Johnson-Roberson says years of investment in areas like self-driving vehicles, combined with a steady cadence of advances in AI, will allow robots to creep into more workplaces. “My hope is that we’re just at the beginning of a coming wave in commercial robotics.”
The FedEx robot was built for the company by Dexterity, a startup based in Redwood City, California, that specializes in developing robotic systems for various warehouse tasks, using AI.
Dexterity CEO Samir Menon says the robot built for FedEx uses generative AI to work out how to stack boxes of various kinds. It also uses AI to identify and grab the boxes. But these systems need to be woven together with careful engineering, Menon says.
Each time it places a box in a stack, the system uses force-feedback to ensure the package fits tightly, and it also scans the stack using cameras and depth sensors to see how it compares to its existing model. Any discrepancy will require the robot to adapt its stacking plan as it goes along.
The growth of ecommerce—and particularly Amazon—has turned working with packages into an innovative frontier for robot development. Amazon is currently rolling out thousands of more advanced robots as it continues to squeeze greater efficiency out of the facilities where it stores and processes products.
Truck unloading and loading “presents a harder challenge” than the picking work that robots currently do in warehouses because it happens in a tight space with a variety of boxes, says Pulkit Agrawal, a professor at MIT who specializes in AI and robotics. There are ways to engineer the system that can “reduce the complexity,” but the demo is still impressive, he says.
If AI accelerates the adoption of robotics, it might spark fears of job displacement.
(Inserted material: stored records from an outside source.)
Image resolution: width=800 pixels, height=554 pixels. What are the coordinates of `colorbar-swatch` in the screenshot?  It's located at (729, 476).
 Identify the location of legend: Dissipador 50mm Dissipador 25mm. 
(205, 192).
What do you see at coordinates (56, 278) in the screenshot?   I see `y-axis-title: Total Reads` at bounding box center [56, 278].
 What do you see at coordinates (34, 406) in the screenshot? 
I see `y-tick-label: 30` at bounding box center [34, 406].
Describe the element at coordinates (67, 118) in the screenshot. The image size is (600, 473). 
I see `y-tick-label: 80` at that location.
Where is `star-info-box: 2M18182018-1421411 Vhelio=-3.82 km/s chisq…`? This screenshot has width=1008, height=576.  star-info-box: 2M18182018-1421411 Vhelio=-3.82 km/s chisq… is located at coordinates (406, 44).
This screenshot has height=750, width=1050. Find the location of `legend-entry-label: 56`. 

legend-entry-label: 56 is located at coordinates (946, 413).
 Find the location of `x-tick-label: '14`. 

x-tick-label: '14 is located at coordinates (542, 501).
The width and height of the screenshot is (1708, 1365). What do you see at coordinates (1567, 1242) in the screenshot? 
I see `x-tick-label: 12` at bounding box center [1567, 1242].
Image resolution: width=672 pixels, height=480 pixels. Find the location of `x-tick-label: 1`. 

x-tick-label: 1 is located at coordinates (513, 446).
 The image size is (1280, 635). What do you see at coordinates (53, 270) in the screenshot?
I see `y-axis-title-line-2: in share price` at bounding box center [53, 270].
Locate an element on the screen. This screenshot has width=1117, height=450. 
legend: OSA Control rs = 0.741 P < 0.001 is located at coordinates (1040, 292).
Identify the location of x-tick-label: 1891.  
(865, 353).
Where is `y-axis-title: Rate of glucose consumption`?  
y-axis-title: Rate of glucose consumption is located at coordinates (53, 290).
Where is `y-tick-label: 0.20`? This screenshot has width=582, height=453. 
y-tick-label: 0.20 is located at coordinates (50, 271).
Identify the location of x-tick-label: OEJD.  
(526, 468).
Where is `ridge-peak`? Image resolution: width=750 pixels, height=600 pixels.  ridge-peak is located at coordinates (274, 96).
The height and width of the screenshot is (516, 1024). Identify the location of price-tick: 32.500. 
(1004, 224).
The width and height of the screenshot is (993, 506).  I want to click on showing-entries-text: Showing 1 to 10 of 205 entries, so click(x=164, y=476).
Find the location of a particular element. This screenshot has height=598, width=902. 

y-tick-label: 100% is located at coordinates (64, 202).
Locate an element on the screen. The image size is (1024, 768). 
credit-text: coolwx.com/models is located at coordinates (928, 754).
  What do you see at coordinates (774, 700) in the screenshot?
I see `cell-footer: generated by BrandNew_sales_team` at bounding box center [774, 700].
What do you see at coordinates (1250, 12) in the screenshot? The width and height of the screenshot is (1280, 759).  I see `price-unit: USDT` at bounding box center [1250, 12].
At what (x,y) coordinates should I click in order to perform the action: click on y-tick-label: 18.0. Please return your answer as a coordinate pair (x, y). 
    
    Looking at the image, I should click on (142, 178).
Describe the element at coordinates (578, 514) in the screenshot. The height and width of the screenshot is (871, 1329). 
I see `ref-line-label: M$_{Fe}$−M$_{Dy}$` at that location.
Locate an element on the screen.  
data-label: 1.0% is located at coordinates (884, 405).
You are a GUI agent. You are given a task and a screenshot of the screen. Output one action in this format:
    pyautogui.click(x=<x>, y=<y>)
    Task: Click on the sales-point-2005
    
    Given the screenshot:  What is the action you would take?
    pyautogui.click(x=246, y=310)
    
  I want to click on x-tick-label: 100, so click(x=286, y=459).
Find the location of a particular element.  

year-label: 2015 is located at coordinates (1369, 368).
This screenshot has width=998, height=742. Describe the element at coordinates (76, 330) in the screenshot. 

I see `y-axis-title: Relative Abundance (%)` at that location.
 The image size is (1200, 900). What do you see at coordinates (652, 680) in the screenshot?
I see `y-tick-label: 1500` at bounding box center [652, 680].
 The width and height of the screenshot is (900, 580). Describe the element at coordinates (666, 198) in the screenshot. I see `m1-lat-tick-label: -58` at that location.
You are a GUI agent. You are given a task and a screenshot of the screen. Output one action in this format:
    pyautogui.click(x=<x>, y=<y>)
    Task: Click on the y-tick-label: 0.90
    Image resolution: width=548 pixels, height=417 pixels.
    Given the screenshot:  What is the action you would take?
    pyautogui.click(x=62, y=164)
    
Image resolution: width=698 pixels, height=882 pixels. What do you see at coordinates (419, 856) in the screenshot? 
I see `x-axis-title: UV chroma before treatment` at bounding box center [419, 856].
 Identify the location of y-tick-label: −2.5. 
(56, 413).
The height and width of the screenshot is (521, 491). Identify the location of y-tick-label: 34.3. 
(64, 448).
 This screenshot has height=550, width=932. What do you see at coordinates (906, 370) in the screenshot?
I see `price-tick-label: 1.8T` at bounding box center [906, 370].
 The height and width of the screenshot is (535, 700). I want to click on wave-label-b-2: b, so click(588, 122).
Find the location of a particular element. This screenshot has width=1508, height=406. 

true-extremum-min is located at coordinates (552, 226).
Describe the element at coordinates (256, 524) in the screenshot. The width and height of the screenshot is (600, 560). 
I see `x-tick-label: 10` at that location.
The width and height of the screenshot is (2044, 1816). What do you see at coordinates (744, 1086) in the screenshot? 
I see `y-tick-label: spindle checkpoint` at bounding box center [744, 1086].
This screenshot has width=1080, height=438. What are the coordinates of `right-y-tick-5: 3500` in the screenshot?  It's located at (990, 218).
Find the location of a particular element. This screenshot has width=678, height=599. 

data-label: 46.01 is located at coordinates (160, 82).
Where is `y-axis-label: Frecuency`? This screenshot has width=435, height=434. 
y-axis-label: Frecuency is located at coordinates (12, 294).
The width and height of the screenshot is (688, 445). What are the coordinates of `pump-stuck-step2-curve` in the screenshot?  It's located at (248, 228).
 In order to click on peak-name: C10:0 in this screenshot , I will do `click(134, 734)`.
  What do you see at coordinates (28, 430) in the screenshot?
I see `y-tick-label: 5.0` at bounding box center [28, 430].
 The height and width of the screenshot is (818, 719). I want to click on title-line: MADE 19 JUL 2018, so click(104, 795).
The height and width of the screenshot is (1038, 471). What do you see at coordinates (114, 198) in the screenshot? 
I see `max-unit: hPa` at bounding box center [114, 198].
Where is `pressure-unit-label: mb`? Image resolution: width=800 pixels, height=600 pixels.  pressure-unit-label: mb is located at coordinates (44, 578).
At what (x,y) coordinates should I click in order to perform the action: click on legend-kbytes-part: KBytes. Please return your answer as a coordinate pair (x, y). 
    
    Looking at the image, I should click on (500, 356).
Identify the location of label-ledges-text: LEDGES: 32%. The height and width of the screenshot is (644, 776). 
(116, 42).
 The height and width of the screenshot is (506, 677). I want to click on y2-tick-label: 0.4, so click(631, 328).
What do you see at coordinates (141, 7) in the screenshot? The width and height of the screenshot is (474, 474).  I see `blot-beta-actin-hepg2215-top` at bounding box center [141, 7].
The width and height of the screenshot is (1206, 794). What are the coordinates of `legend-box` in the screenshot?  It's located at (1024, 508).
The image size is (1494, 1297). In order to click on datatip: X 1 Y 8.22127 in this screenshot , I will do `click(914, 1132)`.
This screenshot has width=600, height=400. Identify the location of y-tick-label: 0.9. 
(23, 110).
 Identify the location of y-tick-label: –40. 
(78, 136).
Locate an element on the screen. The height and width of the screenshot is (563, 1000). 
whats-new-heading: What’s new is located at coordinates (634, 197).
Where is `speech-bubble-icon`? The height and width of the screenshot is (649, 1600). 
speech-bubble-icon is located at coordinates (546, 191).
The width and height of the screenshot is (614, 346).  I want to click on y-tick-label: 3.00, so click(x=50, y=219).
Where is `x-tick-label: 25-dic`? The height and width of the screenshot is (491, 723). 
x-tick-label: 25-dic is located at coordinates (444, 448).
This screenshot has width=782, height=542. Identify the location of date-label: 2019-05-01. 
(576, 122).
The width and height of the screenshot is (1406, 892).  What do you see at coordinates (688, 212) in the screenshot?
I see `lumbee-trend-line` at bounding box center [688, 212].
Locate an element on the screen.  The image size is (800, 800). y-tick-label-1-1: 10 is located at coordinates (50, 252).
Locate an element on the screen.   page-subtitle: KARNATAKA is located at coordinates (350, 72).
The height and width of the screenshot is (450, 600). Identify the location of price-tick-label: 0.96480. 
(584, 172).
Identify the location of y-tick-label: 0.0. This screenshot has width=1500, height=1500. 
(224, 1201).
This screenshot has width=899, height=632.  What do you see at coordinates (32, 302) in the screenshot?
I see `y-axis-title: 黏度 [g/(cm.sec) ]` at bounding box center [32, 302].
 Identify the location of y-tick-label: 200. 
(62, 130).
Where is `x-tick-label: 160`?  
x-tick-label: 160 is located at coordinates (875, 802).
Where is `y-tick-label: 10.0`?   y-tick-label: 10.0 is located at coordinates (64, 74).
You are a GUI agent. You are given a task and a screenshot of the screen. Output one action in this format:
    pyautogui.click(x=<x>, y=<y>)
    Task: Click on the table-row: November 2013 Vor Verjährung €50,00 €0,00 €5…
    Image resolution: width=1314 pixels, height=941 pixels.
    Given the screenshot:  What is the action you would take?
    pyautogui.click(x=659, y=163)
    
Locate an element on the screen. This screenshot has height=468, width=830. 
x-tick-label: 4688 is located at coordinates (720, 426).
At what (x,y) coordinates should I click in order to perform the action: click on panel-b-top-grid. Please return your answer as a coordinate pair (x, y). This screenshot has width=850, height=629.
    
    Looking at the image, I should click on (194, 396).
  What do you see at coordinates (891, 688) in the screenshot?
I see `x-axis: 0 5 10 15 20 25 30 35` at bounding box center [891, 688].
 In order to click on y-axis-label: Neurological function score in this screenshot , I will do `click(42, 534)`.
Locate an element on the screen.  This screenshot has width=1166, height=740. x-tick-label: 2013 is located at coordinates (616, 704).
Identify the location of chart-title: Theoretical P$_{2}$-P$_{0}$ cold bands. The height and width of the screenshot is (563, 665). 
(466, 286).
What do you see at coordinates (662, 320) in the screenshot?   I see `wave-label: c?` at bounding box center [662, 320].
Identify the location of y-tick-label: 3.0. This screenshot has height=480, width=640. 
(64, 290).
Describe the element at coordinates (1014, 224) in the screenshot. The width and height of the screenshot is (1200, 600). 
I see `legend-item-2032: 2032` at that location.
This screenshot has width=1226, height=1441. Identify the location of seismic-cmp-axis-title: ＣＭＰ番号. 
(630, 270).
The ongoing US auto worker strike is partly related to technological trends sweeping that industry, including electrification and autonomous driving.
Yeung says the robot is still being perfected, but it should eventually load a truck as quickly as a skilled human. FedEx already uses robot technology developed by another company, Berkshire Grey, to sort parcels inside some facilities. It spent $200 million on these systems in 2022.
Yeung declined to say how many of the robots FedEx will deploy or how quickly, and data on their reliability is still being gathered. But the capabilities demonstrated by Dexterity’s robot should transfer to other tasks so that robots can take on more work at FedEx. “This is a big deal for us,” she says. “We’re excited about these next-gen capabilities improving our operations.”